* _BRIEF A_
In the table of reasons for the variables in the Modic changes trial, what size counted as "extensive" Modic changes in the Kuisma et al. finding?
* _BRIEF B_
Continue the table of reasons for the variables in the Modic changes trial, starting after its last heading.

* _PASSAGE PROVIDED_
━━━

Skip to main content


Table 1 Rationale for variables

From: Do MRI findings identify patients with chronic low back pain and Modic changes who respond best to rest or exercise: a subgroup analysis of a randomised controlled trial

Modic changes Type 1 (compared with not having Type 1)
 The histology of Type 1 shows fissured endplates and vascular granulation tissue adjacent to the endplate [7] and could potentially be an early state of bone healing. Therefore, we hypothesised that patients with Modic changes Type 1 would benefit more from rest than from exercise, as rest would facilitate bone healing compared with the compression forces added from exercise.
Large modic changes (compared with small ones)
 Kuisma et al. [26] found that extensive Modic changes (≥25 % of vertebral height) were associated with a higher pain score in a working population. Large Modic changes could represent larger disruptions of the endplate and vertebral body and might therefore signal a better outcome from rest than from exercise.
Large modic changes Type 1 (compared with not having this finding)
 Based on the hypotheses mentioned above for Modic type and size, we expected that people with large Modic changes Type 1 would benefit more from rest than from exercise.
Severe disc degeneration (compared with not having this finding)

━━━

* _PROVIDED MATERIAL_
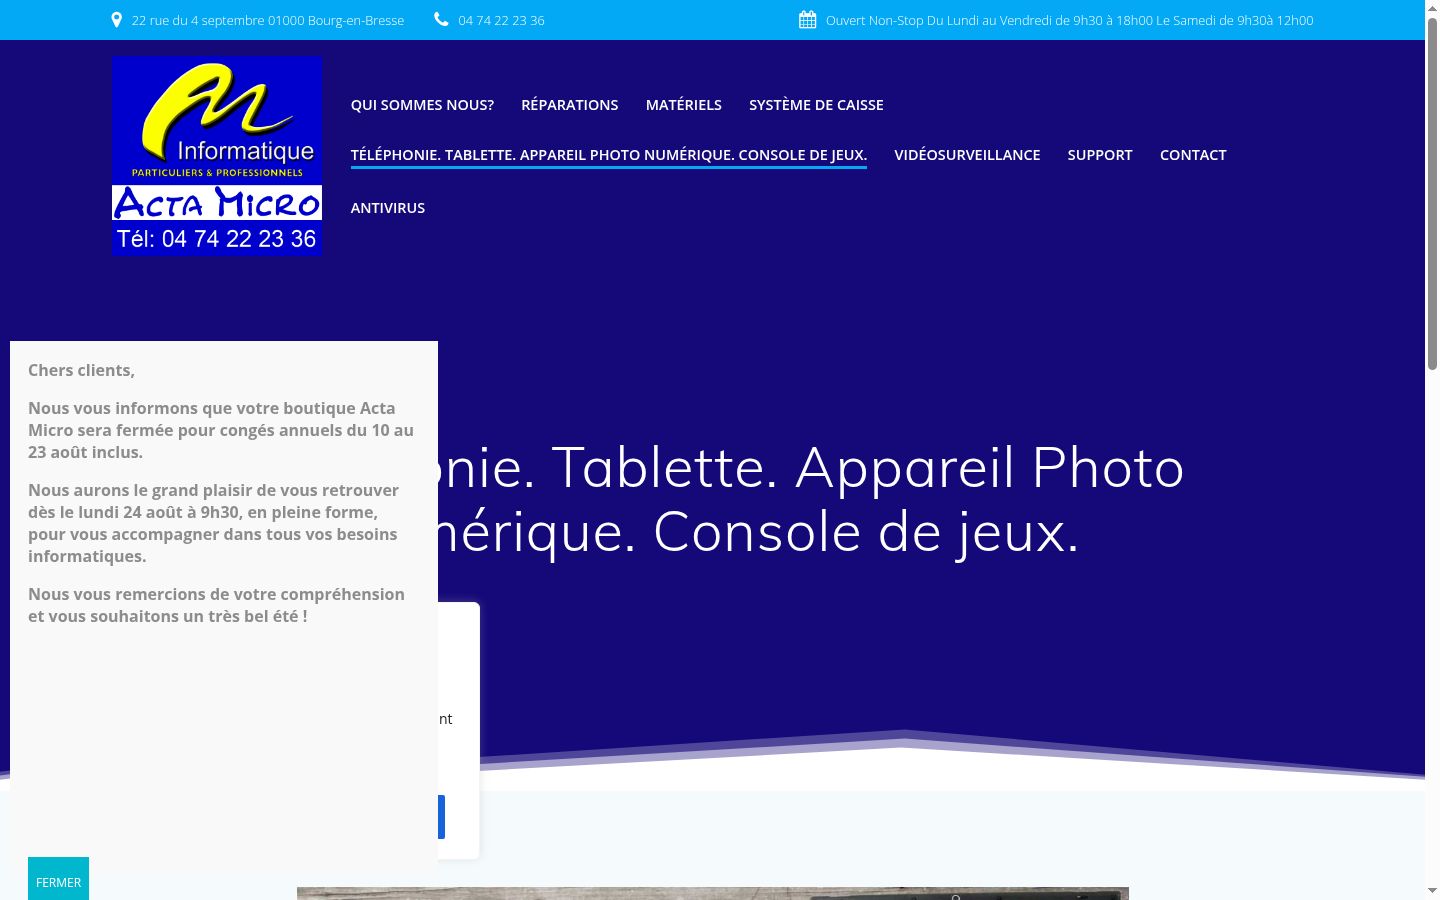Go to the Matériels section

━━━

* _TASK ANSWER A_
Extensive Modic changes were those covering at least 25% of vertebral height.

* _TASK ANSWER B_
 Hancock et al. [27] reported that disc degeneration grade of ≥3 (Pfirrmann grade 1–5) was more than 5 times more likely to be present in patients with acute LBP than in controls without current LBP. Severe disc degeneration and mild disc degeneration could respond differently to conservative treatment. However, the available evidence does not clearly indicate a direction of a potential subgroup effect. Patients with severe disc degeneration could benefit from exercise due to the overall positive effects of physical activity. On the other hand, exercise could lead to increased load on a degenerated joint which could potentially result in a negative outcome.
Large disc herniation (compared with not having this finding)
 Patients with LBP and sciatica receiving active conservative treatment [28] who also had broad-based protrusions and extrusions (‘large’ herniations) had a better outcome in leg pain and physical function than patients with disc bulges or focal protrusions. However, the evidence is sparse and it is possible that ‘large’ herniations could benefit either from the general effects of exercise or from less load with rest.